Author Topic: Raid1 + {ext3, ext4, xfs} is problematic if a disk silently has IO errors (Read 6512 times)

DiTBho · « **on:** November 21, 2023, 03:15:31 pm »

Imagine you have two HDDs in Raid1 (mirroring), formatted as { ext3, ext4, xfs } you copy a file, but one of the two disk Raid1 + {ext3, ext4, xfs} has several IO errors.

What will happen?

Well, { Ext3, Ext4, XFS, ... } have no checksum on data, only metadata have it, so ... if one of the two disks randomly fails (fail()={ data=IO_read; cache_data=data; write(data+random); } ) during a copy, the result will be silently currupted.

Except:
- Smarmon will log IO errors
- dmesg will output IO errors
- but "/bin/cp" will return without any error.

If you copied several files, e.g. with "cp -r", you don't know which file got corrupted during the copy!

Worse still, as long as the data remains in the disk cache, everything seems fine, syncing just forces pending writes, it doesn't clear the kernel-side cache.

Moral of the story: as soon as you un-mount and re-mount the disk, you have a good chance of finding a corrupt file (the copy is corrupt, the original is not, the two md5sums do not match), both on the healthy disk and on the disk that showed IO errors

- - -

If you use filesystems with checksums on both data and metadata, like { ZFS, Btrfs, ... } with at least two pooled disks (mirroring), then the whole filesystem does it. It's not exactly automatic that you will notice corruption, but there are tools already implemented that allow you to restore data.

ZFS immediately tells you which file has been corrupted.
Btrfs ... tells you indirectly, through dmesg, so you need to log everything and filter the output.

DiTBho · « **Reply #1 on:** November 21, 2023, 04:04:51 pm »

Defect?
In Raid1 with two storage devices, there is only one instance of the application and the application is not aware of multiple copies.

the redundancy exists in a layer transparent to the storage-using application:

when the application reads, the raid layer chooses the storage device to read
when a storage device fails, the Raid-layer chooses to read the other, without the application instance knowing of the failure

Marco · « **Reply #2 on:** November 21, 2023, 04:12:46 pm »

Where is the corrupted data supposed to come from? An IO error is not interpreted as data by the RAID driver.

DiTBho · « **Reply #3 on:** November 21, 2023, 04:20:54 pm »

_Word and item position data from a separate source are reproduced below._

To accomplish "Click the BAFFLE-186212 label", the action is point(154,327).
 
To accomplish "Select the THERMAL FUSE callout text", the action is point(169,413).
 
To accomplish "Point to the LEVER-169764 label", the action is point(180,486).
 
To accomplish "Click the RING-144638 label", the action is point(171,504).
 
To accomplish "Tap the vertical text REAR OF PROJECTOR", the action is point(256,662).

Quote from: Marco on November 21, 2023, 04:12:46 pm

Where is the corrupted data supposed to come from? An IO error is not interpreted as data by the RAID driver.

p(hdd write error)=~1/1M

DiTBho · « **Reply #4 on:** November 21, 2023, 04:39:49 pm »

what happens:

if a write on one of the two disks is incorrect, { ext3m ext4, xfs, ... } doesn't warn you
you won't notice until you un-mount and re-mount the disk
worse yet, when you go back into Raid1, if it notices that two blocks are different, they are deleted

in practice you also lose the correct copy on the disk which did not show any errors

DiTBho · « **Reply #5 on:** November 21, 2023, 04:43:48 pm »

how to check on ZFS?

Code: [Select]

zpool scrub $pool_name

gf · « **Reply #6 on:** November 21, 2023, 06:29:49 pm »

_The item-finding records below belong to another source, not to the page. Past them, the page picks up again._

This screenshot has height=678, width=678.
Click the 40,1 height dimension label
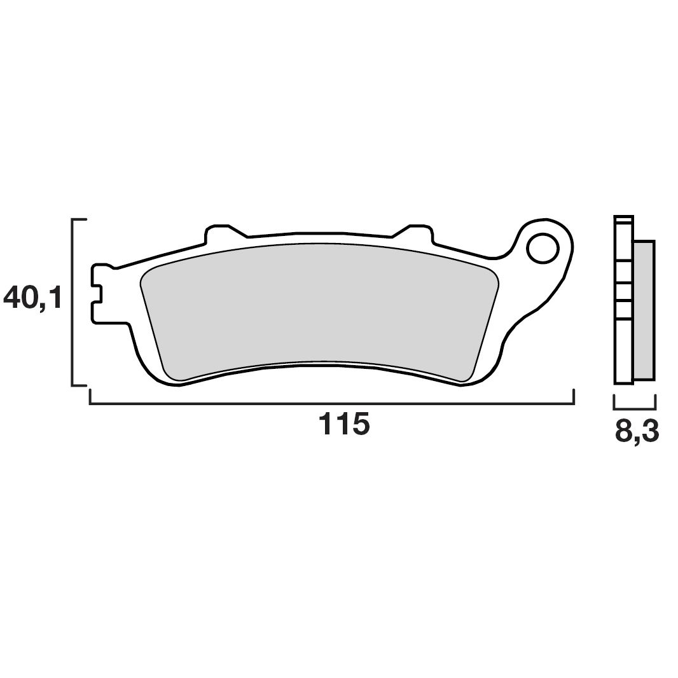coord(33,298)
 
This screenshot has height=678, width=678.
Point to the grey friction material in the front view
coord(318,305)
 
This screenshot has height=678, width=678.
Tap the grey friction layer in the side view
coord(644,310)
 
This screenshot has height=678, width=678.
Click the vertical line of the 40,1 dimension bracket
coord(73,302)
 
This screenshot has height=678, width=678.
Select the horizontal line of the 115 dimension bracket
coord(331,403)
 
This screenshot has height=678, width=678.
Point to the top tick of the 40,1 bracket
coord(80,220)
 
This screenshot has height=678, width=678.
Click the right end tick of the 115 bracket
coord(574,397)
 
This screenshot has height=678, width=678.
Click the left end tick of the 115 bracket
coord(90,397)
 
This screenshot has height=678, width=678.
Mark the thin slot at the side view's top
coord(623,219)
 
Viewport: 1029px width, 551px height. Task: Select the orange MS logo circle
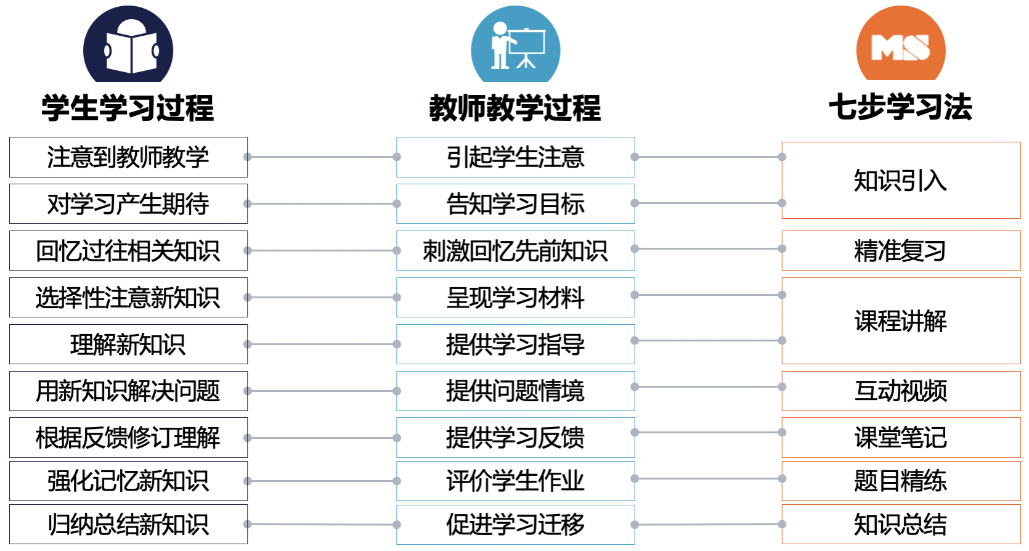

If I/O to one disk of a RAID1 mirror fails, the failed disk is taken out of service and operation continues with the surviving disk. All I/O request from the file system to the virtual RAID1 device still succeed and there is no data loss or corruption, but redundancy is lost, and a second failure (of the surviving disk) cannot be tolerated until the failed disk has been replaced and resynchronized.

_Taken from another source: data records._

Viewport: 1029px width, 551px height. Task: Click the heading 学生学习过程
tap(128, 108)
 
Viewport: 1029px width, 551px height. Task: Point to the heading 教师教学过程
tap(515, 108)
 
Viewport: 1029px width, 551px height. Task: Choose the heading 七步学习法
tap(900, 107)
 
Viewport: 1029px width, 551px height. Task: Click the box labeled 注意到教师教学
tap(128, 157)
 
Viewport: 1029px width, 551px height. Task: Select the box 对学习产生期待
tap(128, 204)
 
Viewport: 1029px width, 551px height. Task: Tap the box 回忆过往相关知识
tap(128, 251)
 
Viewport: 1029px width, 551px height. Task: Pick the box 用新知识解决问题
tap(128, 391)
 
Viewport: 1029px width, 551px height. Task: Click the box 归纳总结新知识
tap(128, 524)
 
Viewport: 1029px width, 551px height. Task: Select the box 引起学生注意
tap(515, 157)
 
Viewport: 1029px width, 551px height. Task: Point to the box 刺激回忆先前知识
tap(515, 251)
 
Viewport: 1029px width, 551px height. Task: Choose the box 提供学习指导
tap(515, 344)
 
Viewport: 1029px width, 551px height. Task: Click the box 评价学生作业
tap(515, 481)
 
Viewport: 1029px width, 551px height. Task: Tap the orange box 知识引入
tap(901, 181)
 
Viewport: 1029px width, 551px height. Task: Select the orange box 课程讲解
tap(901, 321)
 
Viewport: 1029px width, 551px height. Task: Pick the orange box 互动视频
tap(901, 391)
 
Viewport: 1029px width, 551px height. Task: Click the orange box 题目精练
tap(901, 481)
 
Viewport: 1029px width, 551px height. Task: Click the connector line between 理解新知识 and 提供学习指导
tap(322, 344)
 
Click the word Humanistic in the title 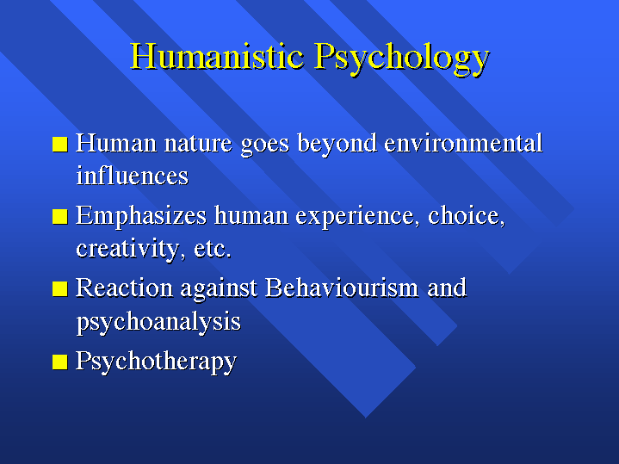(217, 56)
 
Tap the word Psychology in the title (402, 59)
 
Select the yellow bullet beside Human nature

To the file system and application, the RAID device behaves as if it were a single (virtual) disk with higher availability. However, it is important to monitor the health of the RAID and replace a failed disk ASAP. If a disk failure is ignored, then sooner or later the 2nd disk will fail as well, and a (non-recoverable) double failure will occur.

There is also no redundancy while the mirror is being resynchronized (IOW, the source disk must not fail during the resynchronization). Note that resynchronization occurs not only after replacing a failed disk, but also when a RAID device w/o failed disks is reactivated after it was not shut down cleanly (e.g. after a system crash). EDIT: However, dirty region logging can speed-up the resynchronization after a system crash significantly, reducing the time window where the mirror runs w/o redundancy.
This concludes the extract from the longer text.